J'ai également joint un script qui fera tout sauf la dernière étape. Attention cependant, il fait près de 700 lignes
Merci.
USE SSISDB
GO
CREATE ROLE [ssis_logreader]
GO
----------------------------------------------------------------------------------------------
USE [SSISDB]
GO
/****** Object: View [catalog].[operations] Script Date: 10/5/2016 8:38:56 AM ******/
SET ANSI_NULLS ON
GO
SET QUOTED_IDENTIFIER ON
GO
ALTER VIEW [catalog].[operations]
AS
SELECT [operation_id],
[operation_type],
[created_time],
[object_type],
[object_id],
[object_name],
[status],
[start_time],
[end_time],
[caller_sid],
[caller_name],
[process_id],
[stopped_by_sid],
[stopped_by_name],
[server_name],
[machine_name]
FROM internal.[operations]
WHERE [operation_id] in (SELECT [id] FROM [internal].[current_user_readable_operations])

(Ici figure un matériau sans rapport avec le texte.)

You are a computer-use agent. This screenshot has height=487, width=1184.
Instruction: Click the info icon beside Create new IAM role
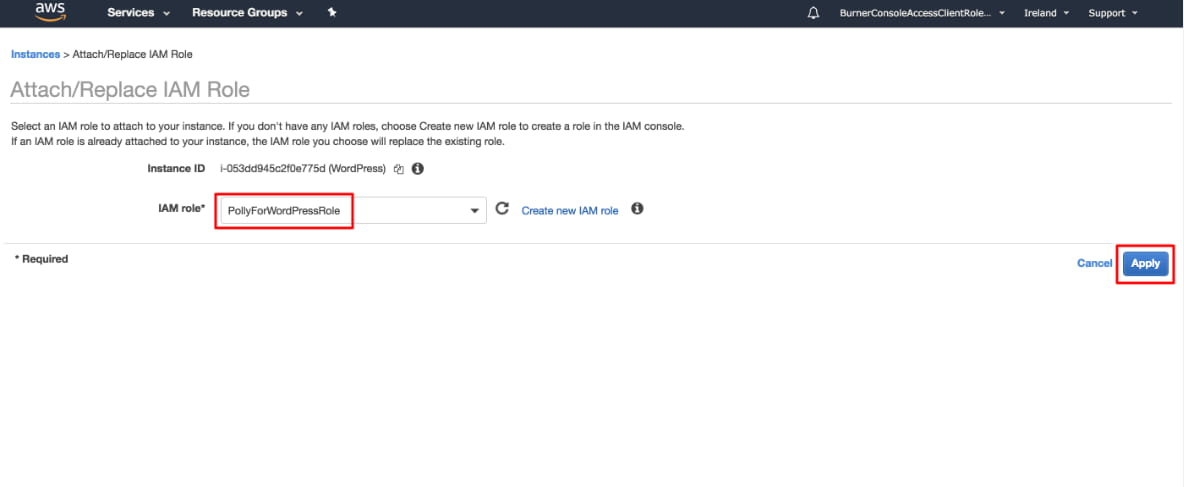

OR (IS_MEMBER('ssis_admin') = 1)
OR (IS_SRVROLEMEMBER('sysadmin') = 1)
OR (IS_MEMBER('ssis_logreader') = 1)
GO
-----------------------------------------------------------------------------------------------------------
USE [SSISDB]
GO
/****** Object: View [catalog].[operation_messages] Script Date: 10/5/2016 8:38:32 AM ******/
SET ANSI_NULLS ON
GO
SET QUOTED_IDENTIFIER ON
GO
ALTER VIEW [catalog].[operation_messages]
AS
SELECT [operation_message_id],
[operation_id],
[message_time],
[message_type],
[message_source_type],
[message],
[extended_info_id]
FROM [internal].[operation_messages]
WHERE [operation_id] in (SELECT [id] FROM [internal].[current_user_readable_operations])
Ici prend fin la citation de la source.